What to do: Rewrite the listing below, changing each "icon" to "symbol" and leaving everything else as it is.

[begin Task data]

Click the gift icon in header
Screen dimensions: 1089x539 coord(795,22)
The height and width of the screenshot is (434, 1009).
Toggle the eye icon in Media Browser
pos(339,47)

[end Task data]

Complete output:
Click the gift symbol in header
Screen dimensions: 1089x539 coord(795,22)
The height and width of the screenshot is (434, 1009).
Toggle the eye symbol in Media Browser
pos(339,47)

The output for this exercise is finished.